Entrei na copa, cuspi na marmita do sócio mais escroto, esfreguei o seu pão de queijo nas minhas nádegas e deixei um wallpaper mal-educado na tela do computador antes de ir embora.
Já deu para adivinhar que eu nunca voltei para Prado, certo? Trabalhar em dobro se tornou trabalhar em triplo. O dinheiro chegava mais veloz do que eu podia gastar, até porquê eu realmente não tinha tempo para gastá-lo em nada. Logo estava trabalhando mais de cem horas por semana e quando pensava em ir ao cinema, para me distrair um pouco, o meu chefe me lembrava de que eu precisava daquele pé de meia, para a época das vacas magras.
Foi uma época bizarra. O mais próximo que eu chegava de outro ser humano era quando recebia ou entregava algo para os motoboys. Nas poucas vezes em que fui arrastado para encontrar os amigos, eu tamborilava na mesa do bar enquanto falava. Não sabia mais conversar sem digitar. Eu precisava sair de casa. Me matriculei em cursos, vi outras pessoas, encontrei tempo para sair e até arrumei uma namorada que acabou fodendo com meu psicológico de tal maneira que eu desisti de uma vez de ir para a Bahia e comprei uma passagem para Londres o que também acabou rendendo outra série de aventuras de sessão da tarde, com direito a uma eurotrip só com a roupa do corpo, que eu realmente não vou contar agora.
Quando voltei eu estava quebrado de todas as formas que podia imaginar. Não tinha clientes, nem emprego, nem dinheiro. O sofá dos meus pais era onde eu descansava o meu fracasso. Até que o meu telefone tocou e um amigo me ofereceu um emprego. Salário de merda. Horário de merda. Qualquer coisa só para escapar daquela inércia.
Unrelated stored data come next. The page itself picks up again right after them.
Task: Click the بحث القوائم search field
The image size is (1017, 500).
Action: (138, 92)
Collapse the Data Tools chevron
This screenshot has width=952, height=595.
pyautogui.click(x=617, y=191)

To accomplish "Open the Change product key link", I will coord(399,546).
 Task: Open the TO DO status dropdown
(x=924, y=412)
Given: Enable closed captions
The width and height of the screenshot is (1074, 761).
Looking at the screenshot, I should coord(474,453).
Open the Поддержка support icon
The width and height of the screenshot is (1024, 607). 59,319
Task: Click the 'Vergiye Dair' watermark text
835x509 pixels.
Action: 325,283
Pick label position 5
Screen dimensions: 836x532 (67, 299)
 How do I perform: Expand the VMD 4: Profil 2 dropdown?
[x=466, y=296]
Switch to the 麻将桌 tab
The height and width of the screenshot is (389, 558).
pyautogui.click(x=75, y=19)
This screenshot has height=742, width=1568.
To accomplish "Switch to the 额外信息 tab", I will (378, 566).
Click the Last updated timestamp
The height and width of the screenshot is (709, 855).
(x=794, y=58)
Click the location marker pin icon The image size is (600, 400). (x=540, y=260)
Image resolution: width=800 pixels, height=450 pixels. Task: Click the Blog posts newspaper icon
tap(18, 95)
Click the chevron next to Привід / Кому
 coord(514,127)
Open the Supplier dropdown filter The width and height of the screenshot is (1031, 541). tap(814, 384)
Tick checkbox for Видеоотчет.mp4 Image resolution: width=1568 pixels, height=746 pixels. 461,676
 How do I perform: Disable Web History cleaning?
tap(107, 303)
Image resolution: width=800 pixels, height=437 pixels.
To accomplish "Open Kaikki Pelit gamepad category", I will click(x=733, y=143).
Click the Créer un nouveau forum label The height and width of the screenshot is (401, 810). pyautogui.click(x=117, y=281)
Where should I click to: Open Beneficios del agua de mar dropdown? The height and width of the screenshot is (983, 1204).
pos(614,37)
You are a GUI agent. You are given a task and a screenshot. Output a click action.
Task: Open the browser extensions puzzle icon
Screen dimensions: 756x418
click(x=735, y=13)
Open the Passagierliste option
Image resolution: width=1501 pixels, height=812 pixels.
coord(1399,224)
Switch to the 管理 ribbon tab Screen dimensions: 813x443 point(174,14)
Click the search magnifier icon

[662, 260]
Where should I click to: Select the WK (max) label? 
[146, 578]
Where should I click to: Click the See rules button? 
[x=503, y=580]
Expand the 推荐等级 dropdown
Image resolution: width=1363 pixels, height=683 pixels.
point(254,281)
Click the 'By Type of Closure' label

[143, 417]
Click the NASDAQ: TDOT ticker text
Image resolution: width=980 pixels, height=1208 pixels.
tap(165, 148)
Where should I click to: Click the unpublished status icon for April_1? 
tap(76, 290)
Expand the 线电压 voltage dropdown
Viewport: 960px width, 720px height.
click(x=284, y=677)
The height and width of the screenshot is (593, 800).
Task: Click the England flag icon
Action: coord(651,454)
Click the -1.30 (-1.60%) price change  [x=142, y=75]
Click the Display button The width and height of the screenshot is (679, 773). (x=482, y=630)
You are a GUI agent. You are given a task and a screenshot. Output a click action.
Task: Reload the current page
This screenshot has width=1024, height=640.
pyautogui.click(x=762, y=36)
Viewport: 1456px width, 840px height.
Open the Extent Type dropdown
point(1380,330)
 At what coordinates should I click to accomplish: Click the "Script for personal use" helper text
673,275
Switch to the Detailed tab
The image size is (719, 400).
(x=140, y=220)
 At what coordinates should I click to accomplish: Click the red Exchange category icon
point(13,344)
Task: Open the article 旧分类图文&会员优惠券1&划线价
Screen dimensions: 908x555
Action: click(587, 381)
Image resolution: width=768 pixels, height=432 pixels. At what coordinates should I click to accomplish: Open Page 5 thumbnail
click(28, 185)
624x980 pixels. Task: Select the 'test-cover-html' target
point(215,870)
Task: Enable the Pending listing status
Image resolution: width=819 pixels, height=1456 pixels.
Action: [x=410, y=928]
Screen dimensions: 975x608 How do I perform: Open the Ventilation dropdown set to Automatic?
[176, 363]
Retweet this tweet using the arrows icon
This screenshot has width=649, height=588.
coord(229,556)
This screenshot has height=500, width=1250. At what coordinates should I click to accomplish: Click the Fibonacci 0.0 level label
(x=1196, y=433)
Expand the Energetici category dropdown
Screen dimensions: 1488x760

Foi onde fui explorado por quase dez anos, até um chefe filho da puta me colocar na rua, com seis salários atrasados e nenhum puto no bolso para me lembrar da promessa que eu fizera de jamais confiar no patrão.
Faz cinco ou seis anos que sou meu patrão. CEO de mim mesmo. Commander in Chief da EU S/A e eu continuo sendo o pior chefe do mundo. Cumprindo horários malucos, trabalhando meses sem folga, às vezes com dificuldade até de colocar o pé na rua, com a diferença de que desta vez eu não sonhava com férias na Bahia ou intercâmbio em Londres. Queria apenas pagar o aluguel, pedir pizza no fim de semana e pagar os livros que teimavam em aparecer no meu cartão de crédito. Não tenho nenhuma ilusão. Não sou nenhum empreendedor, nem tenho discurso motivacional pronto sobre superar obstáculos. Sou só o diabo de um designer que tenta pagar as contas enquanto pensa como tudo isso poderia ter sido diferente e tenta tirar essas ideias da cabeça escrevendo, como se tivesse alguma importância. É esse o meu ato de rebeldia, contra mim mesmo: escrever enquanto devia estar trabalhando, só para irritar o merda do meu chefe. Esse babaca explorador que eu vejo todo dia no espelho.